*Short problem*
Recast everything in the listing below, from the line containing "Screening [140, 362]" down to the line containing "Locate an element", as a Markdown table with the columns Row and Listing line. Leave out blank lines.

begin Extracted information

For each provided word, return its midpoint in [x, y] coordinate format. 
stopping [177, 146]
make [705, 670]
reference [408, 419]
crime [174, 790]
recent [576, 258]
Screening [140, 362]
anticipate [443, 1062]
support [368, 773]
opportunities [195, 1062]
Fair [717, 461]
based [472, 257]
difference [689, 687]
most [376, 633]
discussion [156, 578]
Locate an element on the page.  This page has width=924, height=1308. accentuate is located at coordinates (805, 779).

end Extracted information
begin Extracted information

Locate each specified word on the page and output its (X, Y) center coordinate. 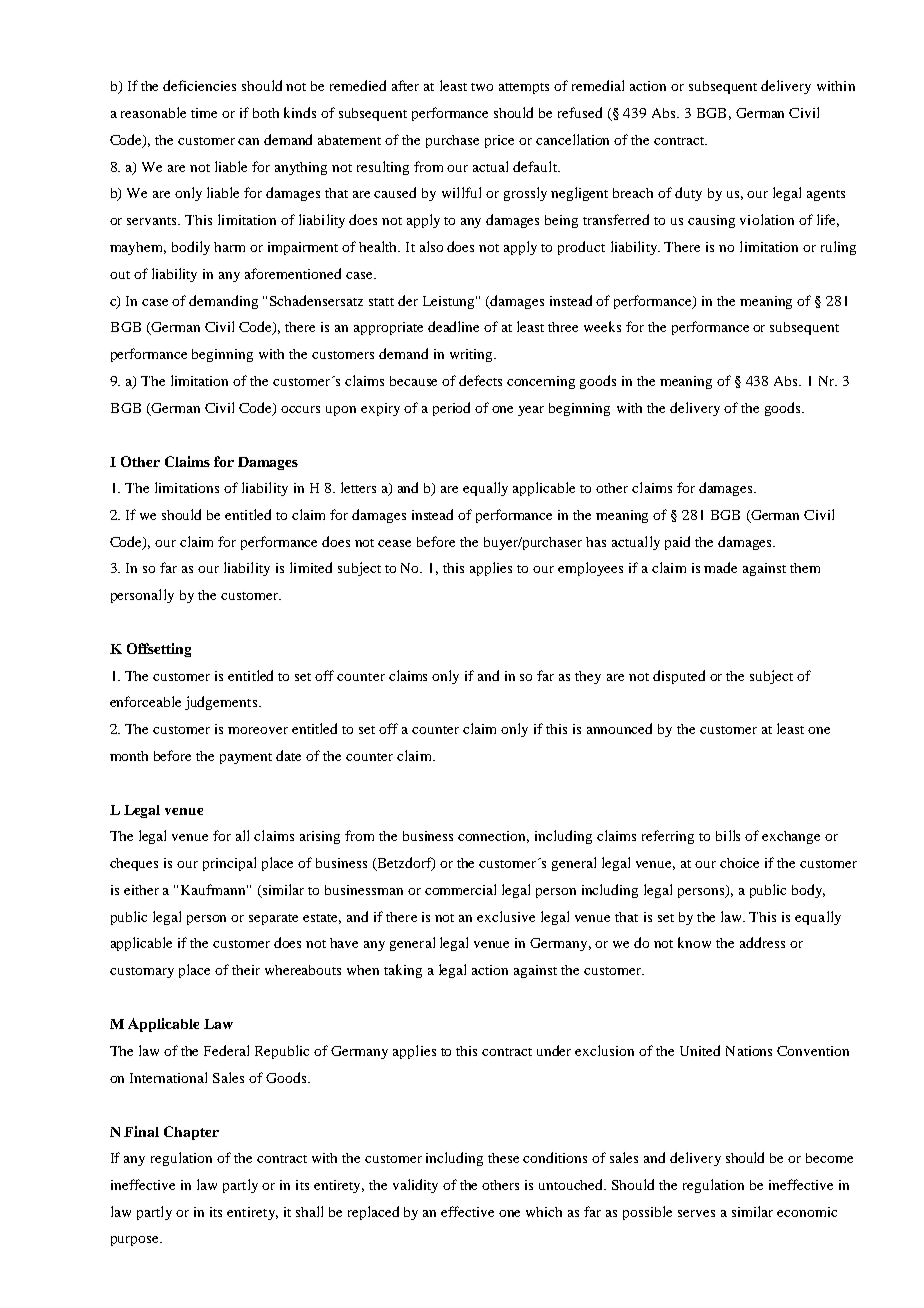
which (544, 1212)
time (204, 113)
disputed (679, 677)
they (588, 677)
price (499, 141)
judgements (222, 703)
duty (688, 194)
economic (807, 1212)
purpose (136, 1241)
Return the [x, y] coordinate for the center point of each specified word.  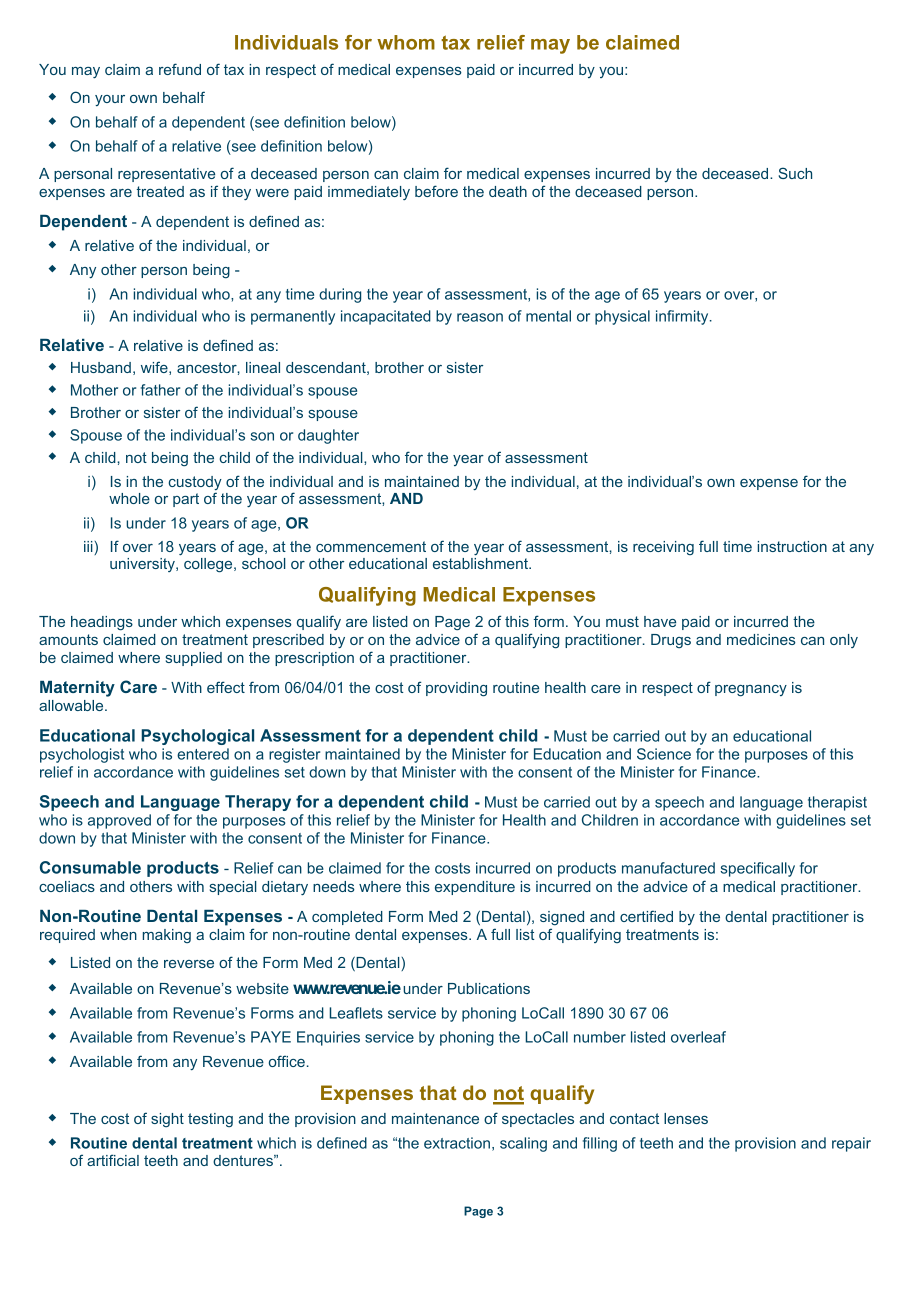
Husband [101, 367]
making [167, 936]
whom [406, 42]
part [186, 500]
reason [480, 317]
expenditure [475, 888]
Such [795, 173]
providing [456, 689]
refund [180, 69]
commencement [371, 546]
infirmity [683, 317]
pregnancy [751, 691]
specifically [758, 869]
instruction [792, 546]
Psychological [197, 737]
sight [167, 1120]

end Extracted information

*Reply*
| Row | Listing line |
|---|---|
| 1 | Screening [140, 362] |
| 2 | anticipate [443, 1062] |
| 3 | support [368, 773] |
| 4 | opportunities [195, 1062] |
| 5 | Fair [717, 461] |
| 6 | based [472, 257] |
| 7 | difference [689, 687] |
| 8 | most [376, 633] |
| 9 | discussion [156, 578] |
| 10 | Locate an element on the page.  This page has width=924, height=1308. accentuate is located at coordinates (805, 779). |